I was able to attend the afternoon session of DLS, which had some interesting talks. A paper on type reconstruction of dynamic languages looked like an idea that had briefly crossed my mind awhile ago, but it was fully explored, so it was interesting to hear about it. There was also a talk on running a VM on a VM (mind blowing, right?) to take advantage of the host VMs JIT, in order to eliminate the need to write a JIT on the guest VM. I find [nearly] all things JIT exciting, so it was a good talk, even if their performance benchmarks were extremely slow.
The Ruby Intermediate Language was presented as an easy-to-analyze intermediate form of Ruby. It was mildly interesting, but personally, I don't find Ruby's hard-to-parse intricacies very interesting, as I ended up ditching Ruby for Python a few years ago. RIL basically eliminates the hard-to-parse syntax from Ruby, converting them to their easier-to-parse equivalents, with the goal of making analysis tools easier to write.
There was a complaint at the end where someone questioned the necessity of RIL instead of just providing a standalone parser (which RIL may have, since none existed at the inception of RIL), which I tend to agree with — even though I think source transformations that simplify the AST are common, I don't think they're usually as game-changing as the ones presented in RIL. For example, the Java compiler collapses concatenation of string literals down to one literal, and it's completely transparent (and irreversible, as far as I can tell) to compiler plugins. However, this isn't the same as eliminating the ambiguities in Ruby that make life "pleasant" or "natural" for Ruby developers. It would be equivalent to a "JIL" that converted Java for-each loops into the ugly for-loop equivalents, for example, only Ruby offers many more conveniences than Java.
The last talk of the day was about object heaps on manycore (56) hardware.
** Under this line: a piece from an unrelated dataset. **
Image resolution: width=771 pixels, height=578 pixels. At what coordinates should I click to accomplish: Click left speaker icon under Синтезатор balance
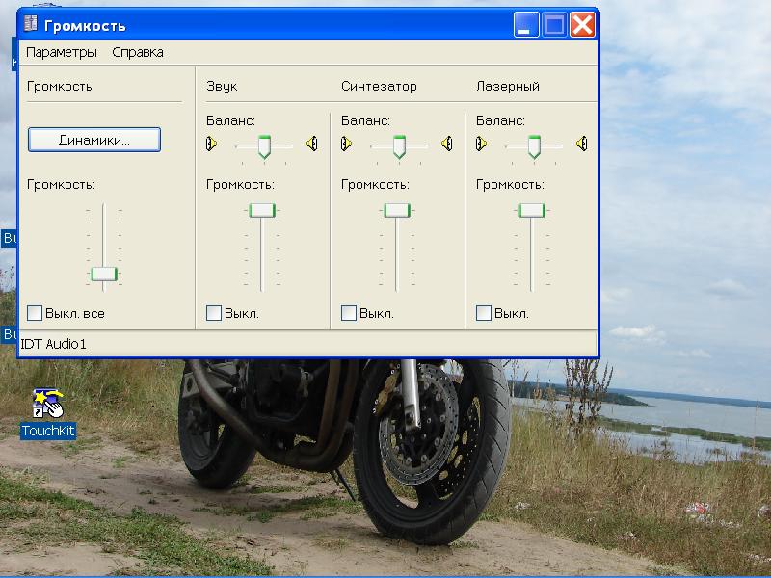347,144
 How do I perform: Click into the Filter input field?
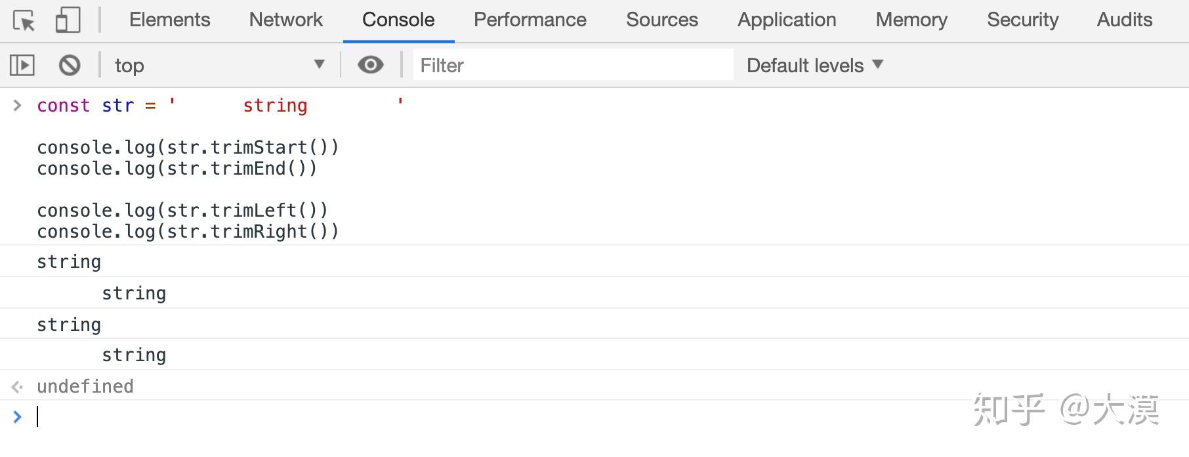(572, 65)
David Ungar from IBM presented experimental results using a Smalltalk VM. It's always interesting to hear about VMs and concurrency (and this is both!), since the topics are often at the threshold of my knowledge. However, this presentation was less "controversial" than the RIL paper, so I don't have much to say about it, aside from feel free to read all of the mentioned papers, if they sound interesting.
An interesting day overall. After all, who doesn't like dynamic languages?